> **Exercise tasks**:
1 > Answer these questions from the eeSNV passage:
(a) Which gene is significantly mutated in HCC subgroup I when subgroup I is compared with subgroup II, and what is its P-value?
(b) Which penalization method works as a feature selection method?
(c) Which supplementary figure is cited for the observation that SNVs are less affected by batch effects?
2 > Repeat a section of the eeSNV passage word for word. Begin at the words "eeSNVs have improved" and stop after "of dbSNP annotations.".
3 > List every gene that the eeSNV passage names by its symbol.
Exercise passage: Begin
We postulated that a considerable part of bisulfite reads was aligned with methylation islands associated with gene promoter regions. We thus annotated eeSNVs within 1500bp upstream of the transcription starting codon, and obtained genes with these eeSNVs, which are significantly prevalent in certain groups. When comparing HCC vs. normal control cells, two genes PRMT2, SULF2 show statistically significant mutations in HCC cells (P-values < 0.05). Downregultion of PRMT2 was previously associated with breast cancer [32], SULF2 was known to be upregulated in HCC and promotes HCC growth [33]. When comparing HCC subgroup I vs. II, CTBP2 is significantly mutated (P-value = 0.01) in subgroup I. CTBP2 is a transcriptional co-repressor that promotes cancer cell migration and invasion by inhibiting tumor suppressor genes, and was previously associated with worse prognostic in HCC [34].
Discussion
Using GE to accurately analyze scRNA-seq data has many challenges, including technological biases such as the choice of the sequencing platforms, the experimental protocols and conditions. These biases may lead to various confounding factors in interpreting GE data [5]. SNVs, on the other hand, are less prone to these issues given their binary nature. In this report, we demonstrate that eeSNVs extracted from scRNA-seq data are ideal features to characterize cell subpopulations. Moreover, they provide a means to examine the relationship between eeSNVs and gene expression in the same scRNA-seq sample.
eeSNVs have improved accuracy on identifying tumor single-cell subpopulations
The process of selecting eeSNVs linked to GE allows us to identify representative genotype markers for cell subpopulations. We speculate the following reasons attributed to the better accuracies of eeSNVs compared to GE. First, eeSNVs are binary features rather than continuous features like GE, thus eeSNVs are more robust at separating subpopulations. We have noticed that SNVs are less affected by batch effects (Suppl. Figure S7). Secondly, LASSO penalization works as a feature selection method and minimizes the spurious SNVs (false positive) from the filtered set of eeSNVs. Thirdly, since eeSNVs are obtained from the same samples as scRNA-seq data, they are more likely to have biological impacts, and this is supported the observation that they have high prevalence of dbSNP annotations.
Exercise passage: End
Source material: Begin
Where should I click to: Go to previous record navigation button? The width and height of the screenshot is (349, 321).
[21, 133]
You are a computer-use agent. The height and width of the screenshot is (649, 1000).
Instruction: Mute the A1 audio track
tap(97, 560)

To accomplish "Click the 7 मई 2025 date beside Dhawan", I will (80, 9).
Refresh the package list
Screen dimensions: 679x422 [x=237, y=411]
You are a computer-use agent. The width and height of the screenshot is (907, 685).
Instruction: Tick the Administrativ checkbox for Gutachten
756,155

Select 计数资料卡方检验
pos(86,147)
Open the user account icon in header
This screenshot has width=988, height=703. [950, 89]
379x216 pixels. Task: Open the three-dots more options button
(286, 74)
Source material: End
> **Solutions by task**:
1 >
(a) CTBP2, with a P-value of 0.01.
(b) LASSO penalization.
(c) Suppl. Figure S7.

2 >
eeSNVs have improved accuracy on identifying tumor single-cell subpopulations
The process of selecting eeSNVs linked to GE allows us to identify representative genotype markers for cell subpopulations. We speculate the following reasons attributed to the better accuracies of eeSNVs compared to GE. First, eeSNVs are binary features rather than continuous features like GE, thus eeSNVs are more robust at separating subpopulations. We have noticed that SNVs are less affected by batch effects (Suppl. Figure S7). Secondly, LASSO penalization works as a feature selection method and minimizes the spurious SNVs (false positive) from the filtered set of eeSNVs. Thirdly, since eeSNVs are obtained from the same samples as scRNA-seq data, they are more likely to have biological impacts, and this is supported the observation that they have high prevalence of dbSNP annotations.

3 > PRMT2, SULF2, CTBP2